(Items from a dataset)
-- Opening Marker --
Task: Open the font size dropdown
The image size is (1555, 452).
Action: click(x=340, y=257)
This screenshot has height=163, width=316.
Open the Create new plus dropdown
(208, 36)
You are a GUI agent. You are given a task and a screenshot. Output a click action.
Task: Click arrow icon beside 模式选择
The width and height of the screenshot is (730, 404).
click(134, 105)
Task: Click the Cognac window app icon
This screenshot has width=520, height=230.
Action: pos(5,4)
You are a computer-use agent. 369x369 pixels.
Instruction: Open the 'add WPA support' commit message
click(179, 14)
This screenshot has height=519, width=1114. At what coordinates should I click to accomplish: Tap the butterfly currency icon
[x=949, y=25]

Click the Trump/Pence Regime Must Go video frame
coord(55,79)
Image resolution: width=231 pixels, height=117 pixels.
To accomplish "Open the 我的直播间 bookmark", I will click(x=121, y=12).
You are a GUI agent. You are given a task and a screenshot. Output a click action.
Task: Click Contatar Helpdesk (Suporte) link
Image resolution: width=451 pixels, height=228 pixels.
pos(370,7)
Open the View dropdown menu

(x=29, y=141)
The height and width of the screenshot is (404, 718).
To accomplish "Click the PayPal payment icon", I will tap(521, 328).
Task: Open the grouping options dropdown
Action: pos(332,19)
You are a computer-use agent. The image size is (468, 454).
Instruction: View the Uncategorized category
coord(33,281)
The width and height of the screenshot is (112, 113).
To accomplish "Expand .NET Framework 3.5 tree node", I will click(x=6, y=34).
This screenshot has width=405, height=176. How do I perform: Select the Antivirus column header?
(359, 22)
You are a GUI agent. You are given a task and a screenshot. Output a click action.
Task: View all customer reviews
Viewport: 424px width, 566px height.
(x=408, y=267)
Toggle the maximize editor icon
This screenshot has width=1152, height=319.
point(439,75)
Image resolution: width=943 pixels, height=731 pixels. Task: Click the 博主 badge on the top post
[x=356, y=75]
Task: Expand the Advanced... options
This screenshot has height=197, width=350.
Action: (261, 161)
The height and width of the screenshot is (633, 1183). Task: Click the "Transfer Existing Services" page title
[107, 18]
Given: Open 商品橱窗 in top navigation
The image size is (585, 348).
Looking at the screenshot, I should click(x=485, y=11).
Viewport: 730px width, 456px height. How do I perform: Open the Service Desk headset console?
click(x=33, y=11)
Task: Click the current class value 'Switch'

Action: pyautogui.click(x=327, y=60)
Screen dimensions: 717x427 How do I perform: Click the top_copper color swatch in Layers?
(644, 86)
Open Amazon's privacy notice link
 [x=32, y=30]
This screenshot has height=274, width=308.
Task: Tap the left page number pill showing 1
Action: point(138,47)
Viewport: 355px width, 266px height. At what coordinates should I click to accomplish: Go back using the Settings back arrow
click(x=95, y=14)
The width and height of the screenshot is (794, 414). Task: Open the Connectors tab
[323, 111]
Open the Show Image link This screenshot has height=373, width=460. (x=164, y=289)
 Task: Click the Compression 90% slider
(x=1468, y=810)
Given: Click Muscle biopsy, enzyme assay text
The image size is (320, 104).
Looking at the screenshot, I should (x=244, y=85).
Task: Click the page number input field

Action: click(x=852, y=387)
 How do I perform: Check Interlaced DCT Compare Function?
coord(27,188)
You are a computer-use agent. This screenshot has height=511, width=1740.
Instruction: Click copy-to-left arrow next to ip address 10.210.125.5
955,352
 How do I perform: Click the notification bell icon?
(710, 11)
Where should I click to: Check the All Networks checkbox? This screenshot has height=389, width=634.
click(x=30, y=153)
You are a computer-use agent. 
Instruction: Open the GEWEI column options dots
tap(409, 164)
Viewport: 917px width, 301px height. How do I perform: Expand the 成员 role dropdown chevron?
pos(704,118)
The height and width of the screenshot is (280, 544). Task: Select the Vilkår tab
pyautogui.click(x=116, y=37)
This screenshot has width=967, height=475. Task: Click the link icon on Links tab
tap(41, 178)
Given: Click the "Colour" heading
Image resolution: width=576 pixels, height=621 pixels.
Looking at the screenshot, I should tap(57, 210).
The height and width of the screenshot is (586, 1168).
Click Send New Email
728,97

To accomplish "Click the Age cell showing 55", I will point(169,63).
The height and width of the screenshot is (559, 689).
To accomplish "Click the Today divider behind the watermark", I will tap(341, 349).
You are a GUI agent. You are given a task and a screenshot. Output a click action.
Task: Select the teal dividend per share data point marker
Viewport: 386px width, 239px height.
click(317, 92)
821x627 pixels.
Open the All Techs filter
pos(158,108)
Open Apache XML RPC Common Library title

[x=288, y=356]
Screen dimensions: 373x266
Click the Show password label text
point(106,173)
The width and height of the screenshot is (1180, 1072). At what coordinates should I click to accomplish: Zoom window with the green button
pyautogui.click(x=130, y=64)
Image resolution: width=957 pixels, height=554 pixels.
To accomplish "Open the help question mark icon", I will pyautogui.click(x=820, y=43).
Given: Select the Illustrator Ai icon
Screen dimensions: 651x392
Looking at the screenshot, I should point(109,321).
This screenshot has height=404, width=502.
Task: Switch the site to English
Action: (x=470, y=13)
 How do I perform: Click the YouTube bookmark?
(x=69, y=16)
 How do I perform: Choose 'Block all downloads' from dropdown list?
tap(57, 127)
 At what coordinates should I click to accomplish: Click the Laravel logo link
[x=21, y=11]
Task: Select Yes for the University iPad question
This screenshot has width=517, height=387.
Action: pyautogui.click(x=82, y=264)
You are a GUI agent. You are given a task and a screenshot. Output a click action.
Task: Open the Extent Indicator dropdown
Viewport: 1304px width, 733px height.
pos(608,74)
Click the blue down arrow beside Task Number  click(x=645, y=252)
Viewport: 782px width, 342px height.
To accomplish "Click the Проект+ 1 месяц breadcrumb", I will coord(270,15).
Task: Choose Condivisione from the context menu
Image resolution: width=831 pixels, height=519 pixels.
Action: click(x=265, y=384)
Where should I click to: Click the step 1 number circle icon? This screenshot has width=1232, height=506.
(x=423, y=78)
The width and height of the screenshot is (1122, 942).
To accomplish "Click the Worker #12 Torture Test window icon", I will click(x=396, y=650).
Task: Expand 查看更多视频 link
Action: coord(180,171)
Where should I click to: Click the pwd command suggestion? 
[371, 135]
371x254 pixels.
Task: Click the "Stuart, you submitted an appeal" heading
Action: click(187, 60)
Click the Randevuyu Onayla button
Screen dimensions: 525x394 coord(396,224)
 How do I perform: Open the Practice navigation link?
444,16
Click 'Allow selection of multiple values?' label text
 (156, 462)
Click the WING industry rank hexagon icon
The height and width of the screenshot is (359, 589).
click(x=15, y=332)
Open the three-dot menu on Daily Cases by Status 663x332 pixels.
-- Closing Marker --
- REQUIREMENT -
Repeat each entry above, matching every line exactly.

- EXPECTED ANSWER -
Task: Open the font size dropdown
The image size is (1555, 452).
Action: click(x=340, y=257)
This screenshot has height=163, width=316.
Open the Create new plus dropdown
(208, 36)
You are a GUI agent. You are given a task and a screenshot. Output a click action.
Task: Click arrow icon beside 模式选择
The width and height of the screenshot is (730, 404).
click(134, 105)
Task: Click the Cognac window app icon
This screenshot has width=520, height=230.
Action: pos(5,4)
You are a computer-use agent. 369x369 pixels.
Instruction: Open the 'add WPA support' commit message
click(179, 14)
This screenshot has height=519, width=1114. At what coordinates should I click to accomplish: Tap the butterfly currency icon
[x=949, y=25]

Click the Trump/Pence Regime Must Go video frame
coord(55,79)
Image resolution: width=231 pixels, height=117 pixels.
To accomplish "Open the 我的直播间 bookmark", I will click(x=121, y=12).
You are a GUI agent. You are given a task and a screenshot. Output a click action.
Task: Click Contatar Helpdesk (Suporte) link
Image resolution: width=451 pixels, height=228 pixels.
pos(370,7)
Open the View dropdown menu

(x=29, y=141)
The height and width of the screenshot is (404, 718).
To accomplish "Click the PayPal payment icon", I will tap(521, 328).
Task: Open the grouping options dropdown
Action: pos(332,19)
You are a computer-use agent. The image size is (468, 454).
Instruction: View the Uncategorized category
coord(33,281)
The width and height of the screenshot is (112, 113).
To accomplish "Expand .NET Framework 3.5 tree node", I will click(x=6, y=34).
This screenshot has width=405, height=176. How do I perform: Select the Antivirus column header?
(359, 22)
You are a GUI agent. You are given a task and a screenshot. Output a click action.
Task: View all customer reviews
Viewport: 424px width, 566px height.
(x=408, y=267)
Toggle the maximize editor icon
This screenshot has width=1152, height=319.
point(439,75)
Image resolution: width=943 pixels, height=731 pixels. Task: Click the 博主 badge on the top post
[x=356, y=75]
Task: Expand the Advanced... options
This screenshot has height=197, width=350.
Action: (261, 161)
The height and width of the screenshot is (633, 1183). Task: Click the "Transfer Existing Services" page title
[107, 18]
Given: Open 商品橱窗 in top navigation
The image size is (585, 348).
Looking at the screenshot, I should click(x=485, y=11).
Viewport: 730px width, 456px height. How do I perform: Open the Service Desk headset console?
click(x=33, y=11)
Task: Click the current class value 'Switch'

Action: pyautogui.click(x=327, y=60)
Screen dimensions: 717x427 How do I perform: Click the top_copper color swatch in Layers?
(644, 86)
Open Amazon's privacy notice link
 [x=32, y=30]
This screenshot has height=274, width=308.
Task: Tap the left page number pill showing 1
Action: point(138,47)
Viewport: 355px width, 266px height. At what coordinates should I click to accomplish: Go back using the Settings back arrow
click(x=95, y=14)
The width and height of the screenshot is (794, 414). Task: Open the Connectors tab
[323, 111]
Open the Show Image link This screenshot has height=373, width=460. (x=164, y=289)
 Task: Click the Compression 90% slider
(x=1468, y=810)
Given: Click Muscle biopsy, enzyme assay text
The image size is (320, 104).
Looking at the screenshot, I should (x=244, y=85).
Task: Click the page number input field

Action: click(x=852, y=387)
 How do I perform: Check Interlaced DCT Compare Function?
coord(27,188)
You are a computer-use agent. This screenshot has height=511, width=1740.
Instruction: Click copy-to-left arrow next to ip address 10.210.125.5
955,352
 How do I perform: Click the notification bell icon?
(710, 11)
Where should I click to: Check the All Networks checkbox? This screenshot has height=389, width=634.
click(x=30, y=153)
You are a computer-use agent. 
Instruction: Open the GEWEI column options dots
tap(409, 164)
Viewport: 917px width, 301px height. How do I perform: Expand the 成员 role dropdown chevron?
pos(704,118)
The height and width of the screenshot is (280, 544). Task: Select the Vilkår tab
pyautogui.click(x=116, y=37)
This screenshot has width=967, height=475. Task: Click the link icon on Links tab
tap(41, 178)
Given: Click the "Colour" heading
Image resolution: width=576 pixels, height=621 pixels.
Looking at the screenshot, I should tap(57, 210).
The height and width of the screenshot is (586, 1168).
Click Send New Email
728,97

To accomplish "Click the Age cell showing 55", I will point(169,63).
The height and width of the screenshot is (559, 689).
To accomplish "Click the Today divider behind the watermark", I will tap(341, 349).
You are a GUI agent. You are given a task and a screenshot. Output a click action.
Task: Select the teal dividend per share data point marker
Viewport: 386px width, 239px height.
click(317, 92)
821x627 pixels.
Open the All Techs filter
pos(158,108)
Open Apache XML RPC Common Library title

[x=288, y=356]
Screen dimensions: 373x266
Click the Show password label text
point(106,173)
The width and height of the screenshot is (1180, 1072). At what coordinates should I click to accomplish: Zoom window with the green button
pyautogui.click(x=130, y=64)
Image resolution: width=957 pixels, height=554 pixels.
To accomplish "Open the help question mark icon", I will pyautogui.click(x=820, y=43).
Given: Select the Illustrator Ai icon
Screen dimensions: 651x392
Looking at the screenshot, I should point(109,321).
This screenshot has height=404, width=502.
Task: Switch the site to English
Action: (x=470, y=13)
 How do I perform: Click the YouTube bookmark?
(x=69, y=16)
 How do I perform: Choose 'Block all downloads' from dropdown list?
tap(57, 127)
 At what coordinates should I click to accomplish: Click the Laravel logo link
[x=21, y=11]
Task: Select Yes for the University iPad question
This screenshot has width=517, height=387.
Action: pyautogui.click(x=82, y=264)
You are a GUI agent. You are given a task and a screenshot. Output a click action.
Task: Open the Extent Indicator dropdown
Viewport: 1304px width, 733px height.
pos(608,74)
Click the blue down arrow beside Task Number  click(x=645, y=252)
Viewport: 782px width, 342px height.
To accomplish "Click the Проект+ 1 месяц breadcrumb", I will coord(270,15).
Task: Choose Condivisione from the context menu
Image resolution: width=831 pixels, height=519 pixels.
Action: click(x=265, y=384)
Where should I click to: Click the step 1 number circle icon? This screenshot has width=1232, height=506.
(x=423, y=78)
The width and height of the screenshot is (1122, 942).
To accomplish "Click the Worker #12 Torture Test window icon", I will click(x=396, y=650).
Task: Expand 查看更多视频 link
Action: coord(180,171)
Where should I click to: Click the pwd command suggestion? 
[371, 135]
371x254 pixels.
Task: Click the "Stuart, you submitted an appeal" heading
Action: click(187, 60)
Click the Randevuyu Onayla button
Screen dimensions: 525x394 coord(396,224)
 How do I perform: Open the Practice navigation link?
444,16
Click 'Allow selection of multiple values?' label text
 (156, 462)
Click the WING industry rank hexagon icon
The height and width of the screenshot is (359, 589).
click(x=15, y=332)
Open the three-dot menu on Daily Cases by Status 663x332 pixels.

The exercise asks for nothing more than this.